US 11,817,206 B2
Detection model training method and apparatus, and terminal device
Chen Cheng, Shenzhen (CN); Zhongqian Sun, Shenzhen (CN); Hao Chen, Shenzhen (CN); and Wei Yang, Shenzhen (CN)
Assigned to TENCENT TECHNOLOGY (SHENZHEN) COMPANY LIMITED, Shenzhen (CN)
Filed by TENCENT TECHNOLOGY (SHENZHEN) COMPANY LIMITED, Shenzhen (CN)
Filed on Mar. 21, 2022, as Appl. No. 17/699,801.
Application 17/699,801 is a continuation of application No. 17/084,475, filed on Oct. 29, 2020, granted, now 11,315,677.
Application 17/084,475 is a continuation of application No. PCT/CN2019/090521, filed on Jun. 10, 2019.
Claims priority of application No. 201811251214.0 (CN), filed on Oct. 25, 2018.
Prior Publication US 2022/0208357 A1, Jun. 30, 2022
This patent is subject to a terminal disclaimer.
Int. Cl. G06K 9/00 (2022.01); G16H 30/40 (2018.01); G16H 30/20 (2018.01); G16H 50/20 (2018.01); G06N 3/08 (2023.01); G06F 18/24 (2023.01); G06F 18/213 (2023.01); G06F 18/214 (2023.01); G06V 10/764 (2022.01); G06V 10/82 (2022.01); G06V 10/44 (2022.01)
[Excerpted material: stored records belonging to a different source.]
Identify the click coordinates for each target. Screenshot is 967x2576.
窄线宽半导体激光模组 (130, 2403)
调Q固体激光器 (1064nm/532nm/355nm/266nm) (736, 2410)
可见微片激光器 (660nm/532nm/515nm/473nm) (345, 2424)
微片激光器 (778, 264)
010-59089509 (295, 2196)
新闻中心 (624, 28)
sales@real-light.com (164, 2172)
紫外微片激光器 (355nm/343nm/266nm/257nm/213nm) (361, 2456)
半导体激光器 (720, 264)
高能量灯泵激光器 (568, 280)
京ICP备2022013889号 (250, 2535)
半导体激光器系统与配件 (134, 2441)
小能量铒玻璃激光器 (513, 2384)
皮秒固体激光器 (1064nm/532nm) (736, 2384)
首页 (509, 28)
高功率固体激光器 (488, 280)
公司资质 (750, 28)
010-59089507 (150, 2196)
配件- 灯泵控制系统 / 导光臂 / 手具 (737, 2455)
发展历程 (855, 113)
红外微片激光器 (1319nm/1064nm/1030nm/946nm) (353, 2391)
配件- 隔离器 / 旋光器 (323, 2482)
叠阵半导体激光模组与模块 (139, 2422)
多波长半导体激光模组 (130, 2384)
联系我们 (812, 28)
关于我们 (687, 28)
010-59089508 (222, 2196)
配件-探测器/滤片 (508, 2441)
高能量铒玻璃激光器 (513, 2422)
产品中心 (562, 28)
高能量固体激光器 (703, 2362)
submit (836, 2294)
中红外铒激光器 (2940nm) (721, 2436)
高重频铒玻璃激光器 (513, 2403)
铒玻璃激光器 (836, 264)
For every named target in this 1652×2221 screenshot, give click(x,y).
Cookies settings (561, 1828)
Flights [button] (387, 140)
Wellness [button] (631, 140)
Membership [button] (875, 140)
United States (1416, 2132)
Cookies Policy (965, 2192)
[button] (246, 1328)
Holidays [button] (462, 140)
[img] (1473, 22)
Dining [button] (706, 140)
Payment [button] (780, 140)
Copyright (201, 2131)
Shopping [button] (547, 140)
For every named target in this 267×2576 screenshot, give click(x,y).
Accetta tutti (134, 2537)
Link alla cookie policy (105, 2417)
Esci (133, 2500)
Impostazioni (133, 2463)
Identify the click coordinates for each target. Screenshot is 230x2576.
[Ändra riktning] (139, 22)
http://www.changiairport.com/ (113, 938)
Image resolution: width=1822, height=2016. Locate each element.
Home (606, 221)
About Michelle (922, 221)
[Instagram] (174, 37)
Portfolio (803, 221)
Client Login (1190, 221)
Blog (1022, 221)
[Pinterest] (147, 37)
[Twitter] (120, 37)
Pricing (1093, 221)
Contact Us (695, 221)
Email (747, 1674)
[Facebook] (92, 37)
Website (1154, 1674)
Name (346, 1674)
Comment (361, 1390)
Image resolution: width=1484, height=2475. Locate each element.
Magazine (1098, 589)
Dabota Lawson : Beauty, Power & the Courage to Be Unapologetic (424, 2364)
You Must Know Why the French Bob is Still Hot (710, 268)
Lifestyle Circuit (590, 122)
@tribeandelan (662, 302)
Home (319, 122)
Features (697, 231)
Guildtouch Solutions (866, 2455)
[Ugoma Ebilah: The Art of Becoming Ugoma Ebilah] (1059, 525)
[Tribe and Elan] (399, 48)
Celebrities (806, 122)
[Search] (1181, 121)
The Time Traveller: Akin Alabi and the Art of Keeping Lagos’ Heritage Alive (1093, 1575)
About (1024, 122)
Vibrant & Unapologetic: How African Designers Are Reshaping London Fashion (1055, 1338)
CPC G16H 30/40 (2018.01) [G06F 18/213 (2023.01); G06F 18/214 (2023.01); G06F 18/24 (2023.01); G06N 3/08 (2013.01); G06V 10/454 (2022.01); G06V 10/764 (2022.01); G06V 10/82 (2022.01); G16H 30/20 (2018.01); G16H 50/20 (2018.01)] 20 Claims
OG exemplary drawing
 
13. A terminal device, comprising a processor and a storage medium, the processor being configured to implement instructions; and
the storage medium being configured to store a plurality of instructions, the instructions being loaded by the processor to perform:
determining an initial training model, the initial training model comprising an initial detection model and an adaptive model;
obtaining a training sample, the training sample comprising source domain data and target domain data, the source domain data comprising a plurality of first images, a first image comprising: a first identifier indicating whether a target object is present, and a second identifier indicating a domain that the first image belongs to; the target domain data comprising: a plurality of second images, and a second image comprising a third identifier indicating a domain that the second image belongs to;
determining whether a target object is present in a first image through the initial detection model according to a feature of the first image, to obtain a detection result; and determining a domain that an image in the training sample belongs to through the adaptive model according to a feature of the image, to obtain a domain classification result;
calculating a loss function value related to the initial training model according to the detection result, the domain classification result, the first identifier, the second identifier, and the third identifier; and
adjusting a parameter value in the initial training model according to the loss function value, to obtain a final detection model.